» **DATA EXTRACTS**:
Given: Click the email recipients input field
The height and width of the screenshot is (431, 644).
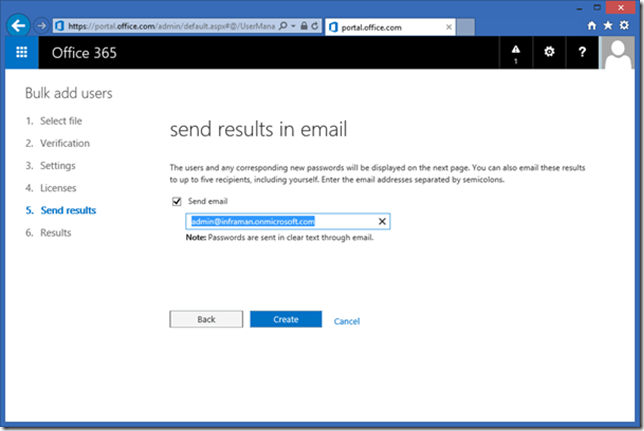Looking at the screenshot, I should click(280, 222).
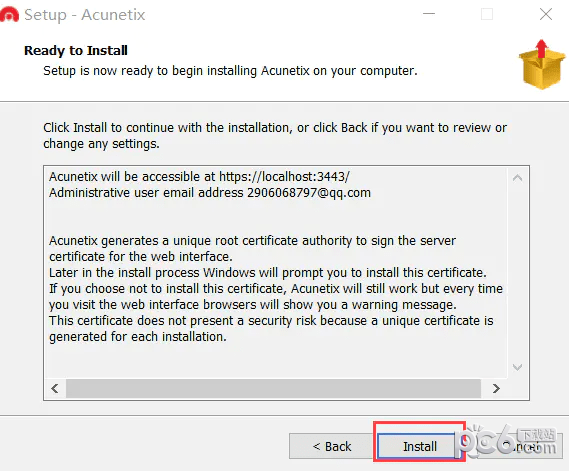Go back with the < Back button
Screen dimensions: 569x471
coord(332,446)

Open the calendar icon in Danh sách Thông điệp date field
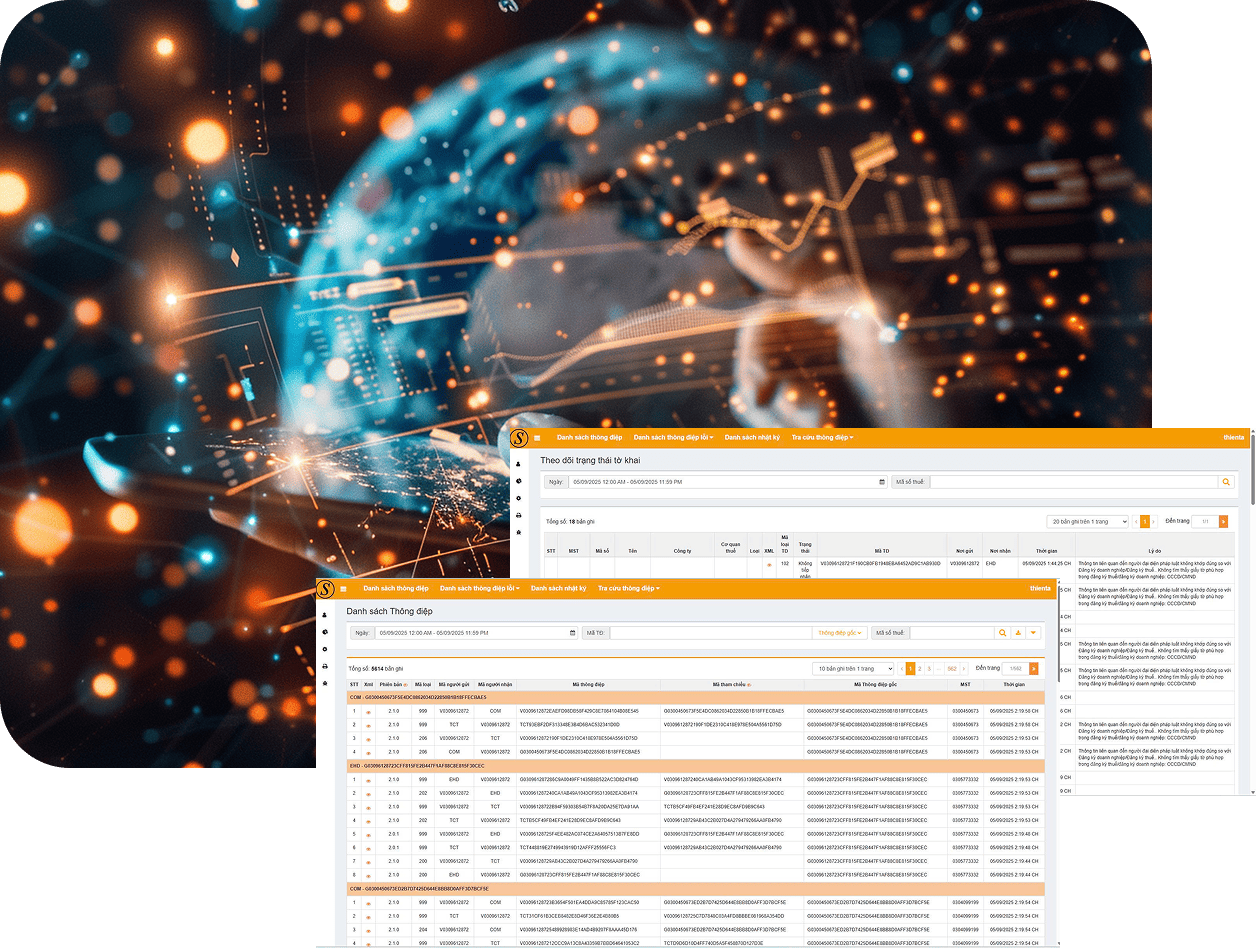(x=572, y=633)
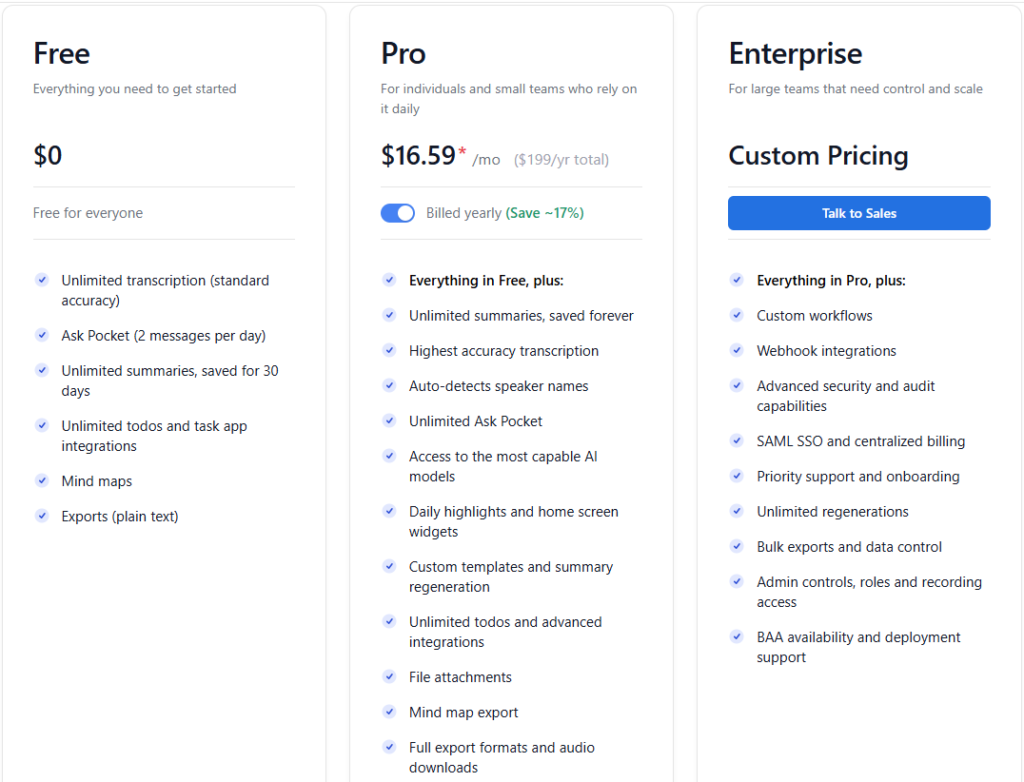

» **PROBLEM TO WORK ON**: Each entry is to be returned as it stands, and each picture is to be left out.

» **WRITTEN SOLUTION**:
Given: Click the email recipients input field
The height and width of the screenshot is (431, 644).
Looking at the screenshot, I should click(280, 222).
Go back with the < Back button
Screen dimensions: 569x471
coord(332,446)

Open the calendar icon in Danh sách Thông điệp date field
(x=572, y=633)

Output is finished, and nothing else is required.